In a 2016 study from the University of Minnesota, participants rated popular emoji characters on Android and iOS as positive or negative. In the case of the emoji called “a grinning face with smiling eyes,” some people interpreted the image as “blissfully happy” on Android, while it looked like it was “ready to fight” on iOS.
Another study found about 25% of participants were unaware the emojis they posted on Twitter could appear differently based on their followers’ devices. After being shown how one of their tweets rendered across platforms, 20% said they would have edited or not sent the tweet.
“Earlier on, we may have all thought all smiley faces were the same, so it might have seemed OK to the courts for the evidence to come in simply as a smiley face,” attorney Elliott said. “Then someone realized that the smiley face from Google might be interpreted differently than the smiley face from Apple — and that might make a difference in the evidence in the case.”
Was that emoji a joke or a threat?
Some experts such as ABI Research’s Tomsett argue there should be consistency across platforms to avoid confusion. But she believes standardized emojis are unlikely because platforms want to “stand out and offer unique experiences.” However, she believes they could start to look increasingly similar to help alleviate some of these issues.
Attorney Elliott argues courts will need to develop literature that requires lawyers to obtain the exact depiction of what was sent and received on each platform, and show it to the judge and jurors in a case. “Words may not adequately describe the precise emoji meaning,” she said.

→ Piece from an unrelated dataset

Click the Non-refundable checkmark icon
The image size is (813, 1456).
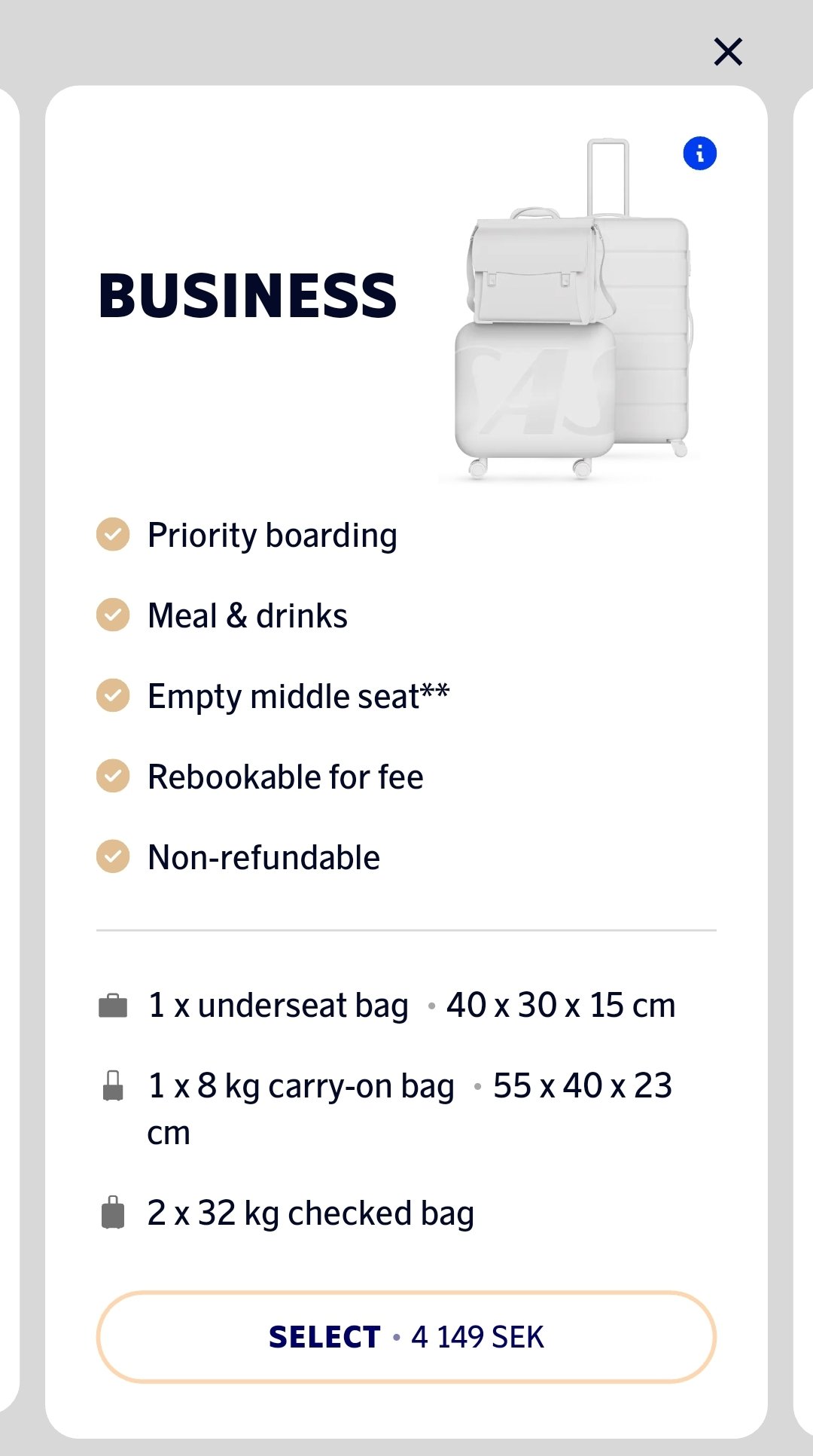click(x=113, y=856)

Of course, emojis are commonly used to bring levity to conversations. Courts generally recognize attempts at humor, and defendants have invoked “I was just joking” defenses for centuries.
According to Elliott, the courts and judges are becoming more skeptical about this defense in criminal cases because the recipient doesn’t know whether it’s actually a joke.

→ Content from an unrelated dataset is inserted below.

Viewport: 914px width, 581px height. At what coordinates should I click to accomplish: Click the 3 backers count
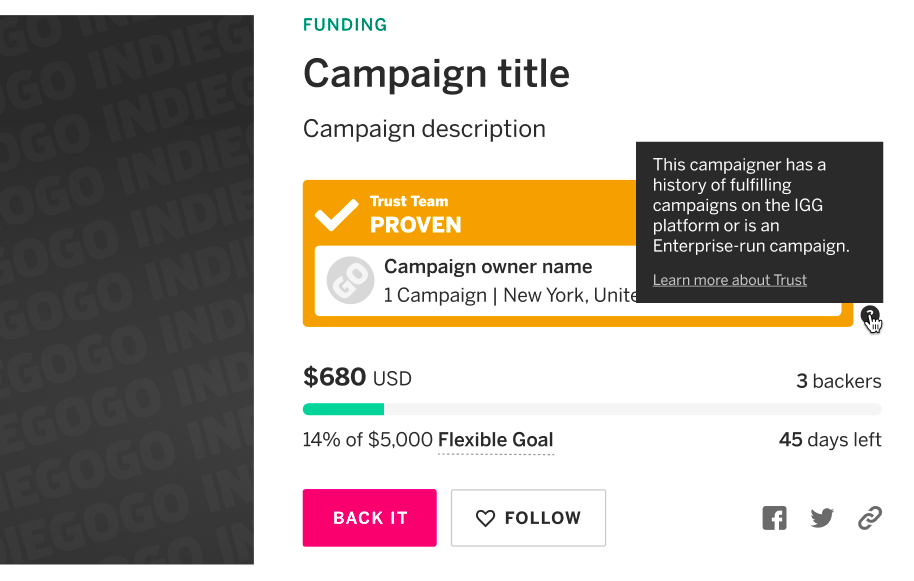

“As long as the threat is conveyed, it remains a threat,’ she said. “For example, you can’t yell ‘fire’ in a crowded theater and then say ‘just joking.'”
Some judges omit emojis as evidence because they think it’s superfluous, according to professor Goldman. He referenced a sex-trafficking case in which an expert witness detailed how a series of sent emojis, including a crown, high heels and bags of money, provided evidence of prostitution, noting a crown often references a pimp.
“We might not think twice about a crown emoji, but in the sex-trafficking world, it added context,” he said. “If a judge said ‘omit emoji’ and … wasn’t briefed by other parties on its meaning … that would make it impossible for any of us to audit … and understand what the court did to independently consider the evidence was irrelevant.”
However, Goldman believes the issue will eventually solve itself as more emojis surface in cases.
“With the proliferation of any new technology, there is an adjustment period for everyone, including judges,” he said. “As judges become more familiar and comfortable with emojis, they will figure out the best ways to adapt existing legal principles to [them].”